Recall how games work. Let $X$ be a set (the "game space") and $\alpha$ an ordinal (the "game clock"). Alice and Bob take turns naming elements of $X$. We write them down in order until we have a sequence of length $\alpha$ in $X$, i.e. a point $f \in X^\alpha$. If $S \subseteq X^\alpha$ (the "game"), we say that Alice has won the $S$-game if $f \in S$, and Bob has won if $f \not \in S$. We say that the game $S$ is determined if either Alice or Bob has a winning strategy -- they can guarantee a win no matter what moves the opponent plays.

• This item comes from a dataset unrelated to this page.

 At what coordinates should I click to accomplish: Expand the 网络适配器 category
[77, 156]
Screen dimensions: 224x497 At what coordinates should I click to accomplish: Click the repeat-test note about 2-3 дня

Recall that the Axiom of Determinacy (AD) says that every game in $S \subseteq \omega^\omega$ is determined. It is inconsistent with ZFC, but consistent with ZF relative to large cardinal hypotheses. More generally, if $X$ is a set and $\alpha$ an ordinal, let $AD(X,\alpha)$ be the assertion that every game $S \subseteq X^\alpha$ is determined. According to Cantor's Attic, if you make either $X$ or $\alpha$ just a little bigger than $\omega$, then $AD(X,\alpha)$ is already inconsistent with ZF.
Question: Are there examples of sets $X$ and ordinals $\alpha$ such that $AD(X,\alpha)$ is inconsistent with ZF, but consistent with some flavor of constructive set theory, where we drop the law of excluded middle?
(Conversely: are the refutations of $AD(X,\alpha)$ constructive?)
One might speculate that if $AD(X,\alpha)$ is consistent in some constructive set theory, then it might have high consistency strength, just as $AD(\omega,\omega)$ has high consistency strength in ZF.